» Document excerpt
----------

As an investment adviser, Seneca Capital Management LLC ("Seneca") is a
fiduciary. It owes its clients the highest duty of loyalty and relies on each
employee to avoid conduct that is or may be inconsistent with that duty. It is
also important for employees to avoid actions that, while they may not actually
involve a conflict of interest or an abuse of a client's trust, may have the
appearance of impropriety.

Because Seneca serves as investment manager to registered investment companies
("Fund Clients"), Seneca is required to adopt a code of ethics setting forth
policies and procedures, including the imposition of restrictions on itself and
employees, to the extent reasonably necessary to prevent certain violations of
rules under the Investment Company Act of 1940. This Code of Ethics and Conduct
(the "Code") is intended to set forth those policies and procedures and to state
Seneca's broader policies regarding its duty of loyalty to clients.

1.       Statement of Ethical Principles

         When Fund Access Persons covered by the terms of this Code of Ethics
         engage in personal securities transactions, they must adhere to the
         following general principles as well as to the Code's specific
         provisions:

                  A. At all times, the interests of Fund shareholders must be
                  paramount;

                  B. Personal transactions must be conducted consistent with
                  this Code of Ethics in a manner that avoids any actual or
                  potential conflict of interest; and

                  C. No inappropriate advantage should be taken of any position
                  of trust and responsibility.

----------

» Given request 1
From the listing, give as a JSON list of strings the lines starting at the one containing "This screenshot has width=485, height=676." and ending at the one containing "I will coord(184,370).", one string per line with blank lines omitted.

» Material
----------

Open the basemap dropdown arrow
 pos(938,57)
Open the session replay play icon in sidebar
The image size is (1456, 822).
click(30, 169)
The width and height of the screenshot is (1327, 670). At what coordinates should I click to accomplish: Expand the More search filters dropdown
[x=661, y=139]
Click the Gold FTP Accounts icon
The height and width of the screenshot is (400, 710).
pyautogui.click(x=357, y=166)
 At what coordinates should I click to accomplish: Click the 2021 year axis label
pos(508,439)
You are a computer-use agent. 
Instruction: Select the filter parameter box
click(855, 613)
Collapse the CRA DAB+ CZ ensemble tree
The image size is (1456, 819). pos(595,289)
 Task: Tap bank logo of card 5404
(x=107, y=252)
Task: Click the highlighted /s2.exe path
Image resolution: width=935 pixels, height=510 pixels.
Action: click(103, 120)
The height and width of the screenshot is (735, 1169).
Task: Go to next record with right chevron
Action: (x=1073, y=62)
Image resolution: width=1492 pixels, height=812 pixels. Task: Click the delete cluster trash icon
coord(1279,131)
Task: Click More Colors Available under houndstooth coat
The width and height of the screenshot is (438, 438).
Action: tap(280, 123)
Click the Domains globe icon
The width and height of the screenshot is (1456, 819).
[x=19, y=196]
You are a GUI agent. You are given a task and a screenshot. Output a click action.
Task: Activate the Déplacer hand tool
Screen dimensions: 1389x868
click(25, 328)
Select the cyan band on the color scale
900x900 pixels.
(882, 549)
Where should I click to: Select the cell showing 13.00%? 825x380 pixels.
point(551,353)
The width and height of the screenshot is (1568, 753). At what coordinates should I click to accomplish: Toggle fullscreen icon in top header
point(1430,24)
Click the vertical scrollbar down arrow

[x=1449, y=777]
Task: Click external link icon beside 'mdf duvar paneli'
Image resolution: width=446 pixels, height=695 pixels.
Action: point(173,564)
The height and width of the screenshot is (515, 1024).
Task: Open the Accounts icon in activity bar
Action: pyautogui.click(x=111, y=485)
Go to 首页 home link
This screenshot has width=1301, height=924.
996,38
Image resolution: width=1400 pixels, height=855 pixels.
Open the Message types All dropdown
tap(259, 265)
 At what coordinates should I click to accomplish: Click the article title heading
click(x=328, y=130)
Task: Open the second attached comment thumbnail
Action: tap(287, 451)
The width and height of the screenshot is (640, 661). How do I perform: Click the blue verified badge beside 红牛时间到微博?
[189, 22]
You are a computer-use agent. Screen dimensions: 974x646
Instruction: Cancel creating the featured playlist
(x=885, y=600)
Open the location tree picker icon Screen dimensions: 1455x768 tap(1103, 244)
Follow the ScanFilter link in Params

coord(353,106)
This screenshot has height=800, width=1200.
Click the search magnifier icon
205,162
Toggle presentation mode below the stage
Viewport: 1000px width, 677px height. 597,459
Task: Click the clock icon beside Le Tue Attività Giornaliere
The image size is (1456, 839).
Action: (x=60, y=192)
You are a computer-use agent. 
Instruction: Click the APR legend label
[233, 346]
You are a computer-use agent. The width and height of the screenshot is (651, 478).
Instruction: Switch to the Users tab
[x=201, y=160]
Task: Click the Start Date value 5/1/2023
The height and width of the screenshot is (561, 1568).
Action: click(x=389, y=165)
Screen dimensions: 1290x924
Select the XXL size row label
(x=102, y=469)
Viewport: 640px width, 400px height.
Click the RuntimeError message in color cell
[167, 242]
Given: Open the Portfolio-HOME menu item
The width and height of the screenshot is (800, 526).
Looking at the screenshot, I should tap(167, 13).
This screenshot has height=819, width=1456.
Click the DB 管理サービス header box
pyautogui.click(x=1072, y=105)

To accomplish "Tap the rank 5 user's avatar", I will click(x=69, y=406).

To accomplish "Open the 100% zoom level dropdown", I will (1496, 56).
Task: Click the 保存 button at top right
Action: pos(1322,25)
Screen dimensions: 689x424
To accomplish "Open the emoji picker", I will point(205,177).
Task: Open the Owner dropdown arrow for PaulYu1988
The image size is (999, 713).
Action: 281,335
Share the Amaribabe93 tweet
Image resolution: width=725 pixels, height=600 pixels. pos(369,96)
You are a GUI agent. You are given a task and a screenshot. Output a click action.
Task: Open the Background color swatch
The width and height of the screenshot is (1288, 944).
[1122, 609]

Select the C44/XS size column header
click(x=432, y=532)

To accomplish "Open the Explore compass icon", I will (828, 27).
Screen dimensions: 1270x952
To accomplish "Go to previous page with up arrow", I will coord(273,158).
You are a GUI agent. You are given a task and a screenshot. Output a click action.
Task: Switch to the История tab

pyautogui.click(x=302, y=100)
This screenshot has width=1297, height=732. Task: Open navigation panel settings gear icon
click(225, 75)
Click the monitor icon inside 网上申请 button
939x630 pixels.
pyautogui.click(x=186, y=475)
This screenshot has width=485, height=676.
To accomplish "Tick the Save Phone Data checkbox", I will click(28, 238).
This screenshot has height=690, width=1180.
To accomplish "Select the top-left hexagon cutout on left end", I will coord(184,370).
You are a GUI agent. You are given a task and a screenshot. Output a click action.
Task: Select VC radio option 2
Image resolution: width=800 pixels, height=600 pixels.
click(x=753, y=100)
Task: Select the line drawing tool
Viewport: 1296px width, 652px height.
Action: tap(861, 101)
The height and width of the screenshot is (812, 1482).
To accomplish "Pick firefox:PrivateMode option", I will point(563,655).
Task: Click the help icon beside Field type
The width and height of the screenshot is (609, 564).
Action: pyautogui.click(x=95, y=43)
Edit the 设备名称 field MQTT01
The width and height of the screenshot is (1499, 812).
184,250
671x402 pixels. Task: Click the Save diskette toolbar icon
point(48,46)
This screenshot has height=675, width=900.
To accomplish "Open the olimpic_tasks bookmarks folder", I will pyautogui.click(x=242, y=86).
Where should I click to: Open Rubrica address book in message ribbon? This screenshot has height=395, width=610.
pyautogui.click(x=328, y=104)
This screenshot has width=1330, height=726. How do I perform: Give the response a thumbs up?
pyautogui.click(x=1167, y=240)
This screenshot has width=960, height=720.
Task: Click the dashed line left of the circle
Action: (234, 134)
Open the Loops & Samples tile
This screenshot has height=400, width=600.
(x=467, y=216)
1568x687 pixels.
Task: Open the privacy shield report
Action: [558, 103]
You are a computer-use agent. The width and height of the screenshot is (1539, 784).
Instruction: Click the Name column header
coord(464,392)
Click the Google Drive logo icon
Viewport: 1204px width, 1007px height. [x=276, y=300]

----------

» Given request 2
Using the code of ethics excerpt, state whether each statement agrees with it. (a) Seneca serves as investment manager to registered investment companies. (b) The interests of Fund shareholders must be paramount only during personal securities transactions. (c) Employees need only avoid actions that actually involve a conflict of interest.

» Complete output 1
[
  "This screenshot has width=485, height=676.",
  "To accomplish \"Tick the Save Phone Data checkbox\", I will click(28, 238).",
  "This screenshot has height=690, width=1180.",
  "To accomplish \"Select the top-left hexagon cutout on left end\", I will coord(184,370)."
]

» Complete output 2
(a) Yes: "Seneca serves as investment manager to registered investment companies"
(b) No: "At all times, the interests of Fund shareholders must be paramount"
(c) No: "while they may not actually involve a conflict of interest or an abuse of a client's trust, may have the appearance of impropriety"